Collected data entries:
—————

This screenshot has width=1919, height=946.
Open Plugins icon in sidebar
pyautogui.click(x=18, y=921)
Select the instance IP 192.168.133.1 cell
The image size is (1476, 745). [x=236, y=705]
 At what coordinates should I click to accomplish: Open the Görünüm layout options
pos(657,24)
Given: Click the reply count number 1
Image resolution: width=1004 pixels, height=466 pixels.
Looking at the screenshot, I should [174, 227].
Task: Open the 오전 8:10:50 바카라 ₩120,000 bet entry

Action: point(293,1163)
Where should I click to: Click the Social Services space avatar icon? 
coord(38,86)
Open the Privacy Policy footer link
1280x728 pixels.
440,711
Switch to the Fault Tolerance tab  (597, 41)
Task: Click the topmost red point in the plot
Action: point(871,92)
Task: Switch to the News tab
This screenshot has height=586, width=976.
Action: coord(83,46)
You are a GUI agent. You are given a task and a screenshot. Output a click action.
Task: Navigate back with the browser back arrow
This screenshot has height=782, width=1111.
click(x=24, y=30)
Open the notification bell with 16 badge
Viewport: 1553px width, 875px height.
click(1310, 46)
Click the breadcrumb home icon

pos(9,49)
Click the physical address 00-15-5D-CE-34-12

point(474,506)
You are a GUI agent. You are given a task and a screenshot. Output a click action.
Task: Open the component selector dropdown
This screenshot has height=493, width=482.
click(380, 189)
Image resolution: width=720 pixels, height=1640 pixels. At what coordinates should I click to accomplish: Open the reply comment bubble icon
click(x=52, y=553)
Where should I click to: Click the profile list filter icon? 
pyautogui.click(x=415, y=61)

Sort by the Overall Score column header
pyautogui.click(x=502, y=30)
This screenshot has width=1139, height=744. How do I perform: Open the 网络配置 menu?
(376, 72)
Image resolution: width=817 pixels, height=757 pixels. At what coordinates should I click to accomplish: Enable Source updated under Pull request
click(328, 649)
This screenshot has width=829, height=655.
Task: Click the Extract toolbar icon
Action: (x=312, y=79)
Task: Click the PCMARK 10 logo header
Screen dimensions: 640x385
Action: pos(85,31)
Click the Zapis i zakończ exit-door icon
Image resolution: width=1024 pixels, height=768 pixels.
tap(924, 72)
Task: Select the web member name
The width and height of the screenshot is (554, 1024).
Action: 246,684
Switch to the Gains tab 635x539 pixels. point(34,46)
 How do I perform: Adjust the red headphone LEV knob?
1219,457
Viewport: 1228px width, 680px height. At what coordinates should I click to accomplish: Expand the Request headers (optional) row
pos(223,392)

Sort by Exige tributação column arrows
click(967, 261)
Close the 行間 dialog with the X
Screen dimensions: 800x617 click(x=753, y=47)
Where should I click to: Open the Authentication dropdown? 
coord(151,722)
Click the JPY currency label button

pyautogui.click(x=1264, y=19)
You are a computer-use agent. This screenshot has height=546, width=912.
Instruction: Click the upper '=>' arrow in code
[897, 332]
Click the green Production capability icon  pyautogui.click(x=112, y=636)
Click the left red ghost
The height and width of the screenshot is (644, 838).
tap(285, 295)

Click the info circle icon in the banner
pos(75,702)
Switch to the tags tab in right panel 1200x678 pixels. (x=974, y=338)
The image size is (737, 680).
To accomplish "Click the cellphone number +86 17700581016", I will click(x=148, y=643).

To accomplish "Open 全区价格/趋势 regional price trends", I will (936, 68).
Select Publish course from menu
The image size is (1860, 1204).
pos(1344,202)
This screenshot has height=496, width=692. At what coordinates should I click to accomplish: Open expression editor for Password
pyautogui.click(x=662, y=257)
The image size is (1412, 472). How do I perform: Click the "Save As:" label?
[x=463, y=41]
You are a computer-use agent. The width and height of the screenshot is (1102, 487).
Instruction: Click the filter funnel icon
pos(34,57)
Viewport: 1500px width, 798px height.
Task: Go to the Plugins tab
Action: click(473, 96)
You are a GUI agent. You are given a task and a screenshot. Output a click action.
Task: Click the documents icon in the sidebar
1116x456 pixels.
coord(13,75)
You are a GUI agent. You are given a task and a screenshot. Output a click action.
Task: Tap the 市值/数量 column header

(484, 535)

—————

• **Goal of the exercise**
Please show, exactly as written, every line above that contains the word "number".

• **Reply to the exercise**
Given: Click the reply count number 1
To accomplish "Click the cellphone number +86 17700581016", I will click(x=148, y=643).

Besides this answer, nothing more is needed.